SOURCE RECORDS Start Marker
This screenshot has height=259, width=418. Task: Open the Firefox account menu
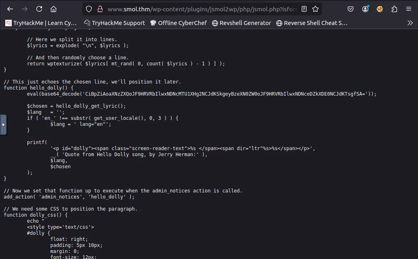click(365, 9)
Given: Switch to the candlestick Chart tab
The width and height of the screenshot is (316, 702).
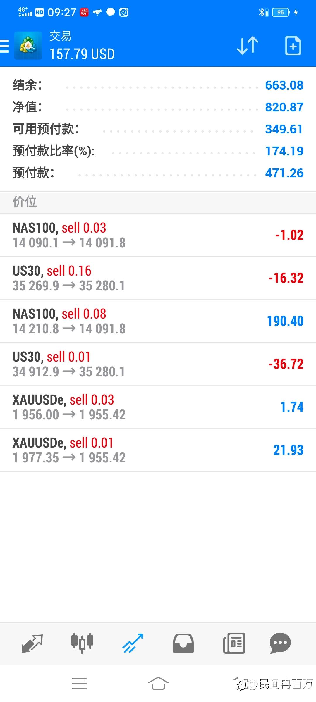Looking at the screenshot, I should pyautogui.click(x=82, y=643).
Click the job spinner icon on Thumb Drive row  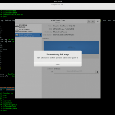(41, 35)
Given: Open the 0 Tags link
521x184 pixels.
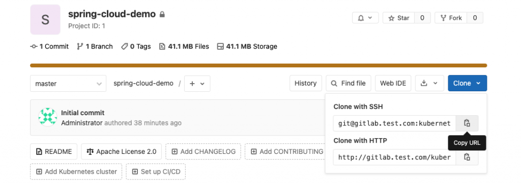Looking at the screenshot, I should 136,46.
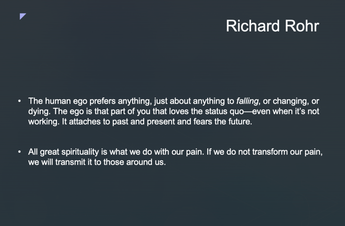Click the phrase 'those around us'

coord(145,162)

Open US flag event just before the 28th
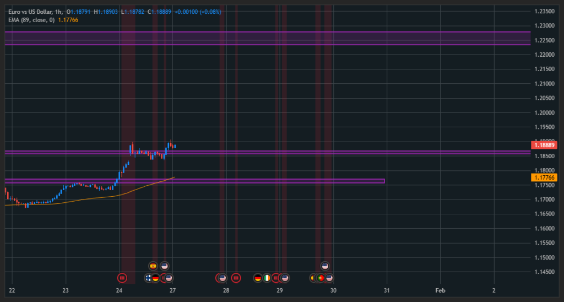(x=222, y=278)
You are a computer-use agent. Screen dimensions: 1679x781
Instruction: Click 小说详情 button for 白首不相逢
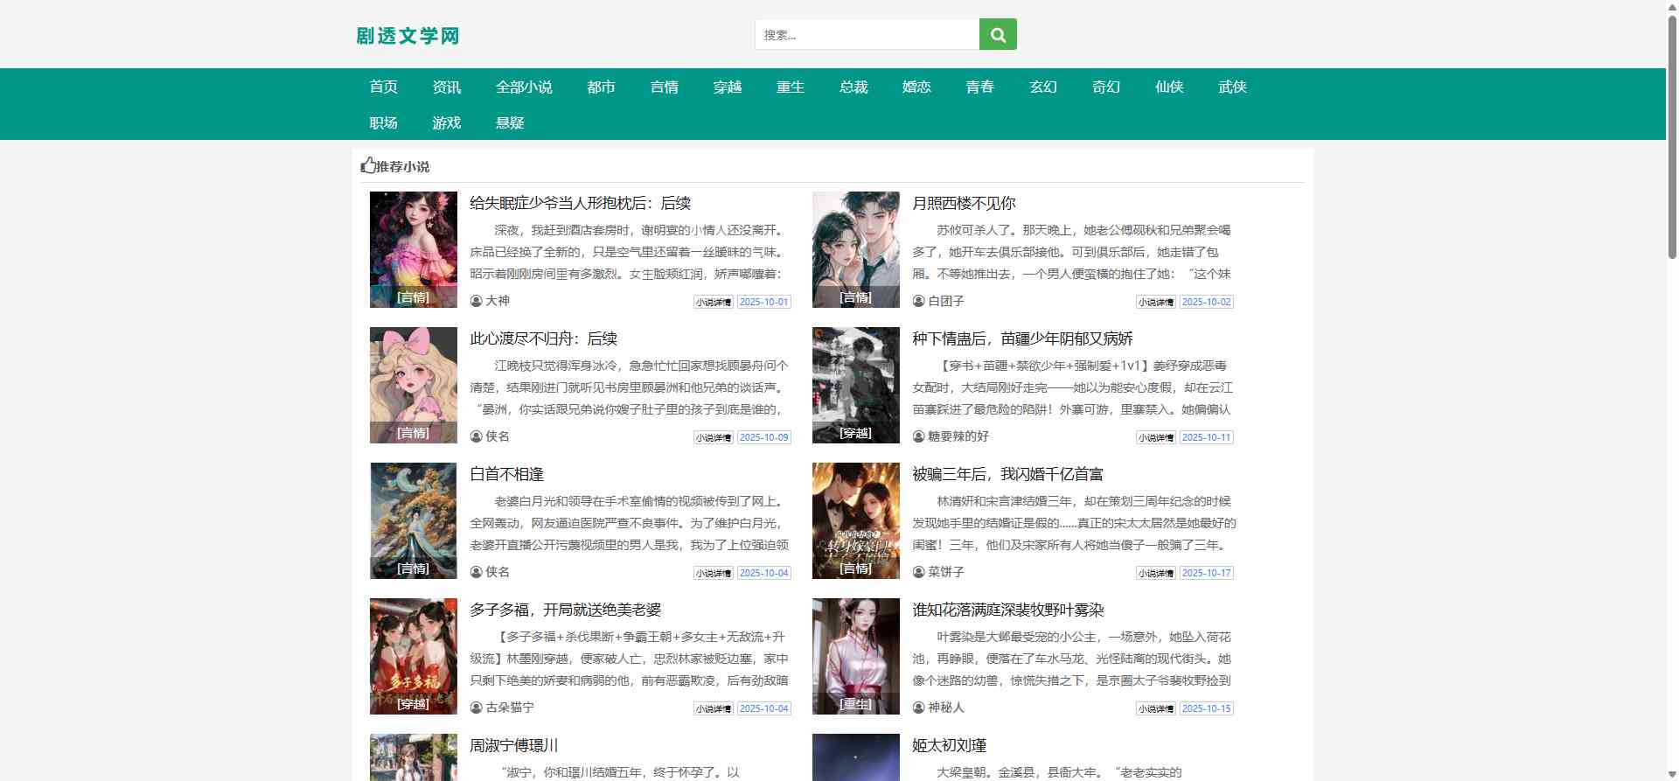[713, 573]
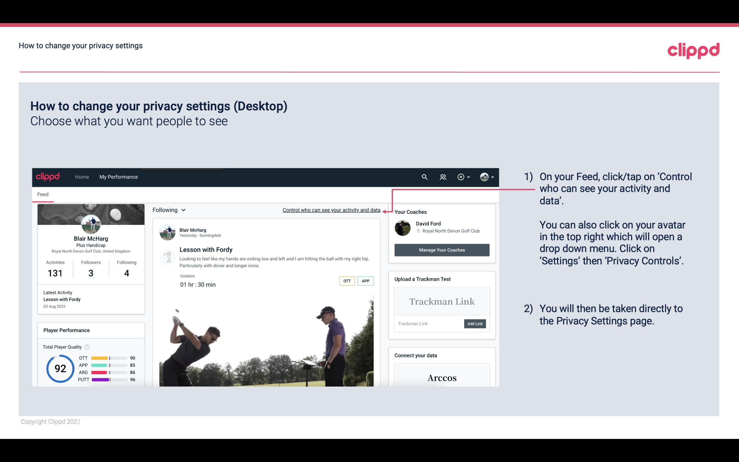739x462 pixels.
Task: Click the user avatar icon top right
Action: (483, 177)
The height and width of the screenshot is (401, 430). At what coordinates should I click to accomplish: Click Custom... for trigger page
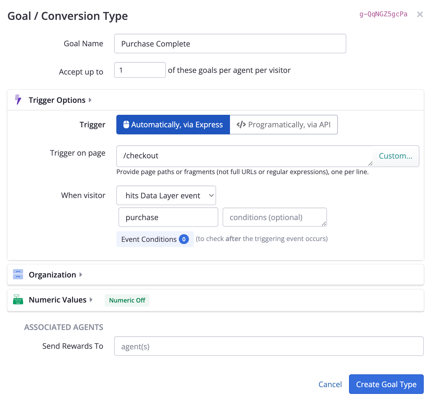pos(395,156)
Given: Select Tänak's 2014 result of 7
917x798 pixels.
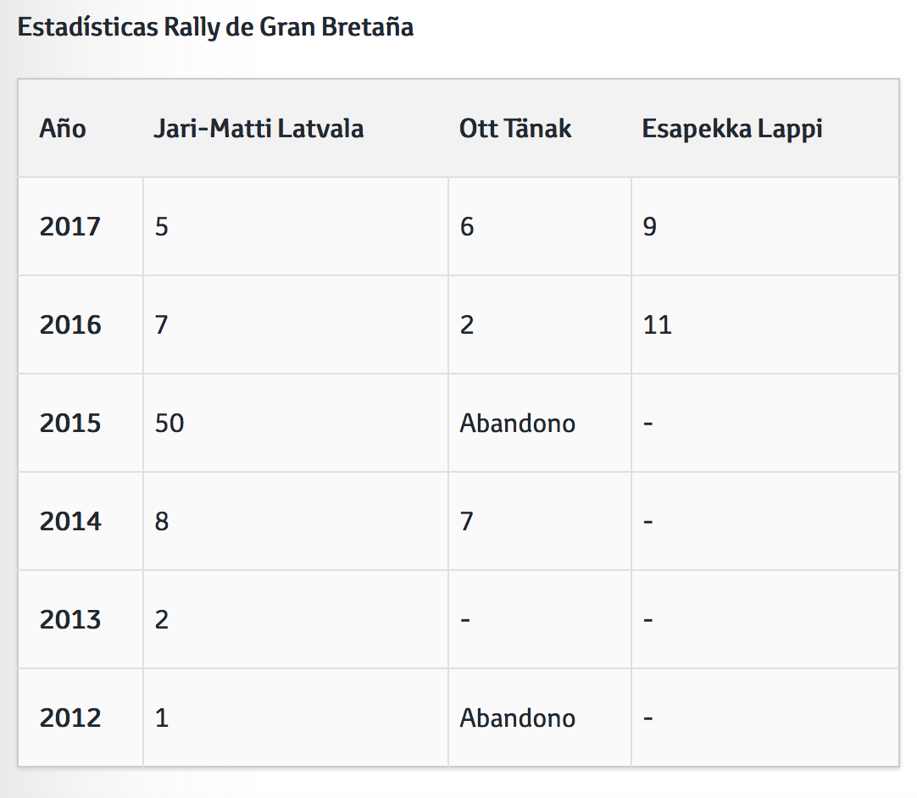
SOURCE RECORDS End Marker
• WORK REQUIRED
Lines that include the word "Given" are to be extracted from the data above.

• ANSWER BOX
Given: Switch to the candlestick Chart tab
Given: Open the 0 Tags link
Given: Select Tänak's 2014 result of 7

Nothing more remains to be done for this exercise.